L’approche initiée par la loi de décembre 2010 sur la mutualisation des services reste d’actualité. La conférence territoriale émettra un avis sur le projet de schéma destiné à optimiser l’organisation des compétences décentralisée. Rappelons que le précédent gouvernement avait imaginé un processus de rapprochement forcé de la région et des départements, à travers un processus de schéma d’organisation à élaborer conjointement, dans les six mois suivant l’élection du futur-ex conseiller territorial dans l'objectif de mutualiser leurs actions.
Le projet
Ce n’est pas une formule : "le conseil général (ou régional) règle par ses délibérations les affaires du département". Il ne les règle plus "dans les domaines de compétence que la loi lui attribue". Clairement, l’avant-projet de loi sonne le glas d’une répartition (à marche forcée ?) ferme et définitive des compétences entre la région et les départements.
De même disparaissent les notions de "compétence exclusive" ou "partagée". L’orientation est clairement celle de la concertation, y compris au stade de mise en œuvre des "projets". La "mécanique" exposée ci-dessous, permettant d’aller plus loin, parfois, lorsque les conditions sont réunies.
Quelques ajustements sont ainsi apportés :
- concernant l’Etat et les services réguliers non urbains : ils peuvent être autorisés par l’Etat "à condition qu’ils ne compromettent pas l’équilibre économique d’un contrat de service public de transport terrestre de personnes" (nouvelle rédaction de l’article L3111-3 du Code des transports);
- concernant les régions : une région peut passer une convention avec une autre, limitrophe, pour l’organisation d’un service régulier non urbain qui "dessert exclusivement ces deux régions à condition que ce service ne compromette pas l’équilibre économique d’un contrat de service public de transport terrestre de personnes". (nouvel alinéa à l’article L3111-2 du Code des transports);
- concernant les agglomérations : elles deviennent des autorités organisatrices de mobilité durable et à ce titre, elles "veillent à l’organisation de l’autopartage, du coivoiturage et du vélo en libre-service" (nouvel article L1231-1 du Code des transports). A défaut de devenir un service public, comme c’était souhaité, l’autopartage sera labellisé. Des sujets chers au GART et à l’UTP;
- Dans chaque région, et non pas la région au titre de "chef de file" (la région ne pesant que pour le tiers), est créé un "syndicat régional de transport" qui regroupe la région, les départements situés sur le territoire régional et les autorités organisatrices de la mobilité durable (de plus de 100 000 habitants) situés sur ce même territoire. Il sera créé dans un délai de deux ans à compter de la publication de la loi.
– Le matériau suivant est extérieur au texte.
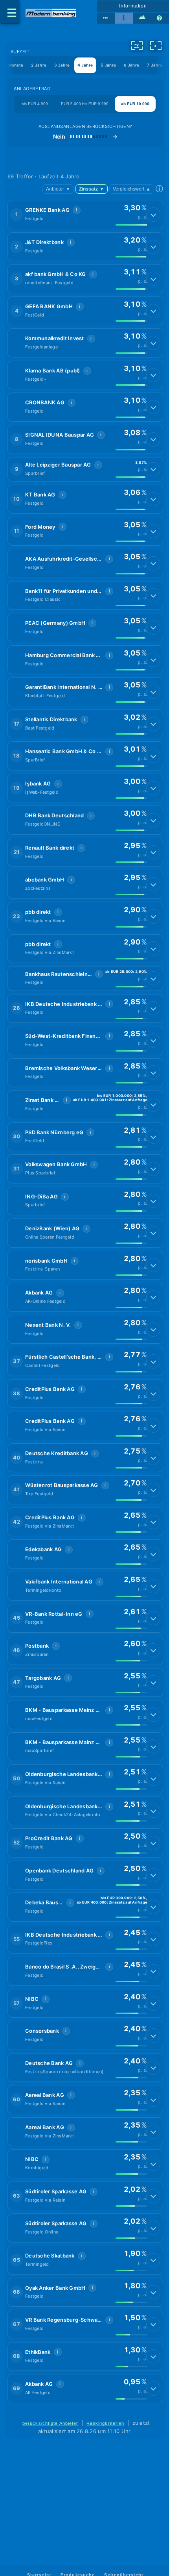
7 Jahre (154, 65)
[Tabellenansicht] (106, 18)
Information (133, 6)
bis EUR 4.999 (35, 104)
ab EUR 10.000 (135, 104)
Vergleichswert (132, 189)
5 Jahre (108, 65)
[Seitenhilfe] (160, 18)
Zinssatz (91, 189)
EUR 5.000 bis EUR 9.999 (84, 104)
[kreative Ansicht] (142, 18)
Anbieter (58, 189)
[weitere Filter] (136, 45)
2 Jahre (38, 65)
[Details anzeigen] (153, 214)
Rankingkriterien (105, 2423)
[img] (131, 225)
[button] (85, 214)
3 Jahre (62, 65)
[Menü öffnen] (10, 12)
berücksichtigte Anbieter (50, 2423)
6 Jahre (131, 65)
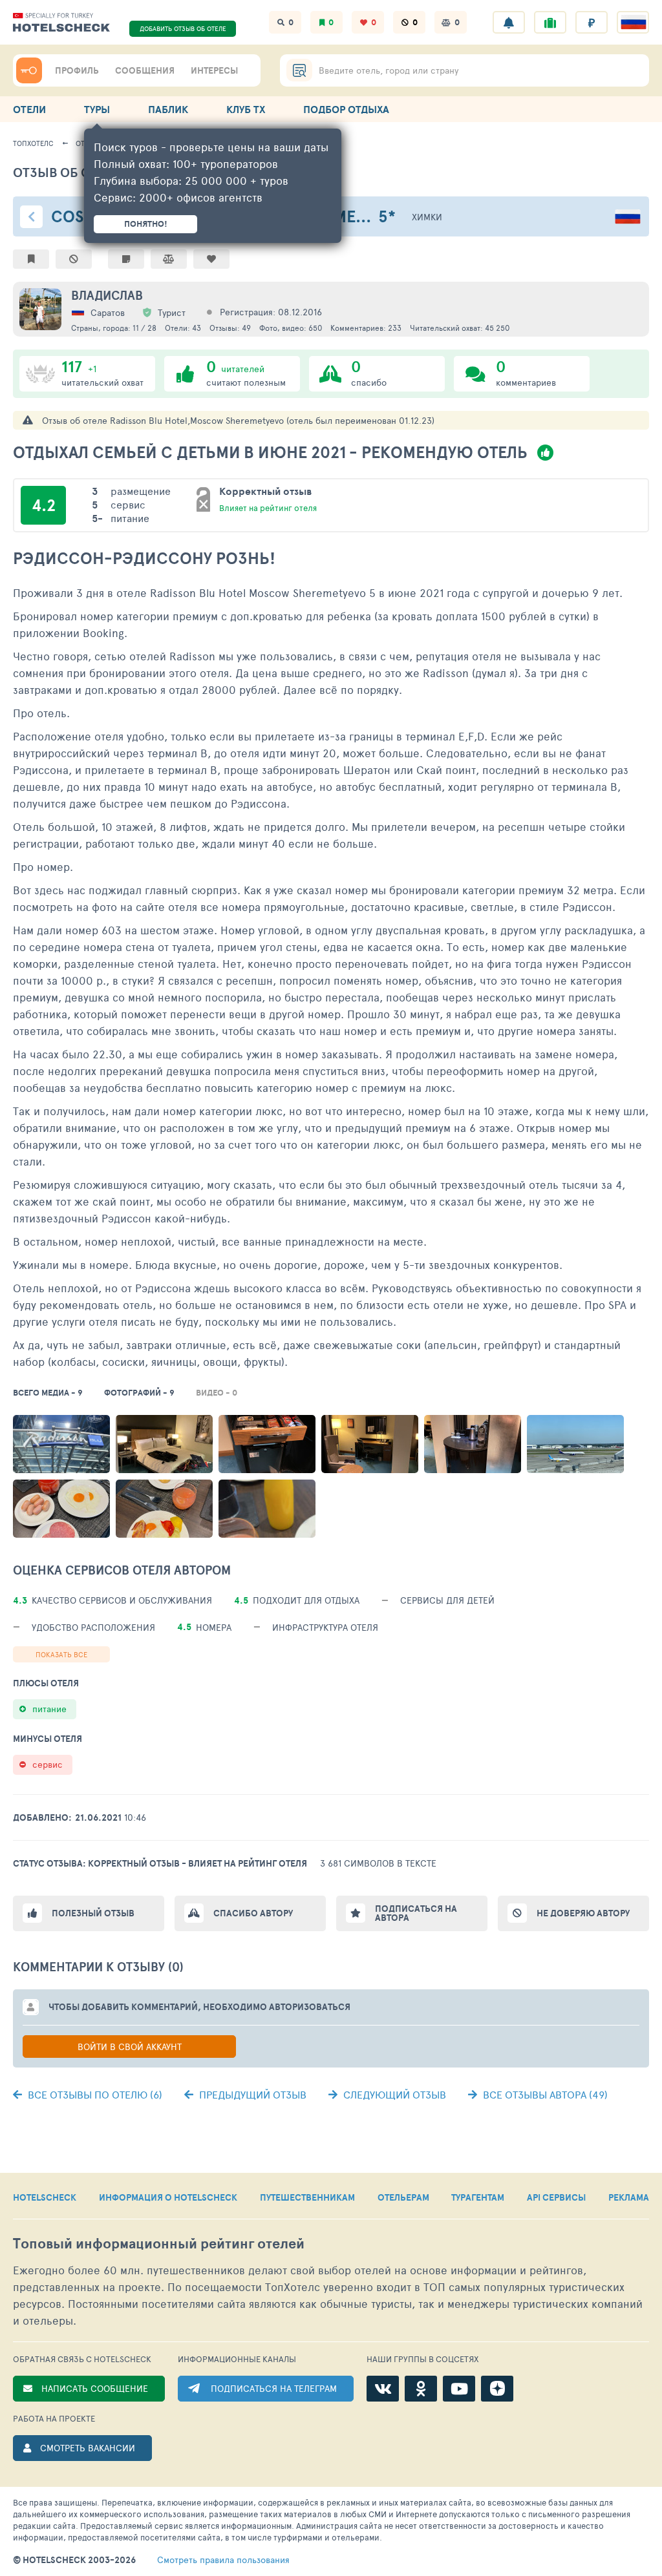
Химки (427, 217)
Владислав (107, 295)
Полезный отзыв (93, 1913)
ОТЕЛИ (29, 109)
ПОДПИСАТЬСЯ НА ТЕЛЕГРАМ (274, 2388)
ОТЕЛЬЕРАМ (403, 2197)
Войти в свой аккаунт (130, 2046)
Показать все (61, 1654)
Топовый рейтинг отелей (158, 2244)
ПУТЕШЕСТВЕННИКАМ (307, 2197)
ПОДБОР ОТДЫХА (346, 109)
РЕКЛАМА (628, 2197)
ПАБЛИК (168, 109)
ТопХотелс (33, 143)
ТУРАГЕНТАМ (477, 2197)
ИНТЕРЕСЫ (214, 70)
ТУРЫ (97, 109)
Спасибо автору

Il sera chargé de l’élaboration d’un schéma régional de transport, celui prévu par les articles L1213-1 à L1213-3 du Code des transports.
Il aura de plus en charge :
• la coordination des services de transport organisés par ses membres,
• la mise en place d’un système d’information multimodale,
• et de tarification coordonnée.
Un texte finalement très proche de la préconisation du sénateur Yves Krattinger présenté notamment lors du Congrès de la Fédération Nationale des Transports de Voyageurs (FNTV), le 10 octobre dernier. La fédération qui a obtenu gain de cause, car "en lieu et place de ses membres", le syndicat "est en charge de l’aménagement, de l’entretien et de la gestion d’une gare routière", telle que définit par une ordonnance de 1945. Cerise sur le gâteau, il se voit doter d’une ressource : le versement transport complémentaire.